The Social Functions of Genres

The fact that every genre has fluctuated in popularity reminds us that genres are tightly bound to cultural factors. Why do audiences enjoy seeing the same conventions over and over? Many film scholars believe that genres are ritualized dramas resembling holiday celebrations—ceremonies that are satisfying because they reaffirm cultural values with little variation. At the end of
Saving Private Ryan
or
You’ve Got Mail,
who can resist a surge of reassuring satisfaction that cherished values—self-sacrificing heroism, the desirability of romantic love—have been validated? And just as one can see these ceremonies as helping us forget the more disturbing aspects of the world, the familiar characterizations and plots of genres may also serve to distract the audience from real social problems.

Some scholars would argue that genres go further and actually exploit ambivalent social values and attitudes. The gangster film, for instance, makes it possible for audiences to relish the mobster’s swagger while still feeling satisfied when he receives his punishment. Seen from this standpoint, genre conventions arouse emotion by touching on deep social uncertainties but then channel those emotions into approved attitudes.

Because of the contract between filmmaker and audience, the promise of something new based on something familiar, genres may also respond quickly to broad social trends. During the economic depression of the 1930s, for instance, the Warner Bros.’s musical films introduced social commentary into stage numbers; in
Gold Diggers of 1933,
a singer asks the Depression-era audience to remember “my forgotten man,” the unemployed war veteran. More recently, Hollywood producers have tried to tailor romantic comedies to the tastes of twenty-somethings, as in
50 First Dates, Along Came Polly,
and
The Wedding Crashers.
In
Chapter 11
, we’ll consider how another musical,
Meet Me in St. Louis,
bears traces of concerns of the U.S. home front during World War II.
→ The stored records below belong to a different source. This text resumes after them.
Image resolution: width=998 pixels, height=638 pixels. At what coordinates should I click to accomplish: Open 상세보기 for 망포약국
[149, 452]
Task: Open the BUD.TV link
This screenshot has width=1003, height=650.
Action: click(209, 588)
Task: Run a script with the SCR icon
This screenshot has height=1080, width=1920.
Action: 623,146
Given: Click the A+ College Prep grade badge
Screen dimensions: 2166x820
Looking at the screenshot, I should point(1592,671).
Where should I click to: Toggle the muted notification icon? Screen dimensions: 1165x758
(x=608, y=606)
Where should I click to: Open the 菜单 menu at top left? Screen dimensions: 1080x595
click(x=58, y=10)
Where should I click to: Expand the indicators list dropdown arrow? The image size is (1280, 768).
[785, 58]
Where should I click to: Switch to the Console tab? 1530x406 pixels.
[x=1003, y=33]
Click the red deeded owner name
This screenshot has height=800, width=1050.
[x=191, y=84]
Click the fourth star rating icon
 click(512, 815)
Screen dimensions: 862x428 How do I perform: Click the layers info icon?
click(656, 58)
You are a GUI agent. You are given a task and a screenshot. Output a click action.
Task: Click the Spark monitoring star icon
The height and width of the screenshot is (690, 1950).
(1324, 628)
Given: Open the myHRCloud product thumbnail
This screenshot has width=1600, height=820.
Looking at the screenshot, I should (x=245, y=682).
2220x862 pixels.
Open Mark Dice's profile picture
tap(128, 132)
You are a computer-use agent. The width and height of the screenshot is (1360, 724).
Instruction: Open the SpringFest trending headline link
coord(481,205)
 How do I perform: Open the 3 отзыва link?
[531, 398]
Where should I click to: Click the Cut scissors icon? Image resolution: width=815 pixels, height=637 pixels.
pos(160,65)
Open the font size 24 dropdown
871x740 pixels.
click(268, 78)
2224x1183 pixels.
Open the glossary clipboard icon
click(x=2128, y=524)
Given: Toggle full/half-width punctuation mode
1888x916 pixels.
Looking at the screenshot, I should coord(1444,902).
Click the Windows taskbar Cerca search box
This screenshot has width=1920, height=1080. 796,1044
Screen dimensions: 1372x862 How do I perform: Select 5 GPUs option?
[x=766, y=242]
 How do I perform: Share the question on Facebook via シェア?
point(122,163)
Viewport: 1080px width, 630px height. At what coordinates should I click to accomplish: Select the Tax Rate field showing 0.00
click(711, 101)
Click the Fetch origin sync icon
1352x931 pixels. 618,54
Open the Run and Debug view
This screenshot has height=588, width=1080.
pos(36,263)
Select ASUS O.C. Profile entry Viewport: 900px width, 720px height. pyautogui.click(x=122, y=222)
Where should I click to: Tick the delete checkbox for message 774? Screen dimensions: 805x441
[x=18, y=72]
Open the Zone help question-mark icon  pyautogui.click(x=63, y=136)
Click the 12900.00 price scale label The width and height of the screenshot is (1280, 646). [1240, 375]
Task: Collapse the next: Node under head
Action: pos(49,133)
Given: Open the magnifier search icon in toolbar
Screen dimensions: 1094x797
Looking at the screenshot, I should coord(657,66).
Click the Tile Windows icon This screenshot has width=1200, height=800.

It is common to suggest that at different points in history, the stories, themes, values, or imagery of the genre harmonize with public attitudes. For instance, don’t the science-fiction films of the 1950s, with hydrogen bombs creating Godzilla and other monsters, reveal fears of technology run amok? The hypothesis is that genre conventions, repeated from film to film, reflect the audience’s pervasive doubts or anxieties. Many film scholars would argue that this reflectionist approach helps explain why genres vary in popularity.

Social processes can also be reflected in genre innovations. Ripley, the female protagonist of
Aliens,
is a courageous, even aggressive, warrior who also has a warm, maternal side
(
9.7
,
9.8
).
This is something of a novelty in the science-fiction genre. Many commentators saw Ripley as a product of attitudes derived from the Women’s Movement of the 1970s. Feminist groups argued that women could be seen as active and competent without losing positive qualities associated with feminine behavior, such as gentleness and sympathy. As these ideas spread through mainstream media and social opinion, films such as
Aliens
could turn traditionally masculine roles over to female characters.

 

9.7 In
Aliens,
Ripley learns how to use a weapon …

 
 

 

9.8 … but can also comfort the orphaned girl the group of soldiers find.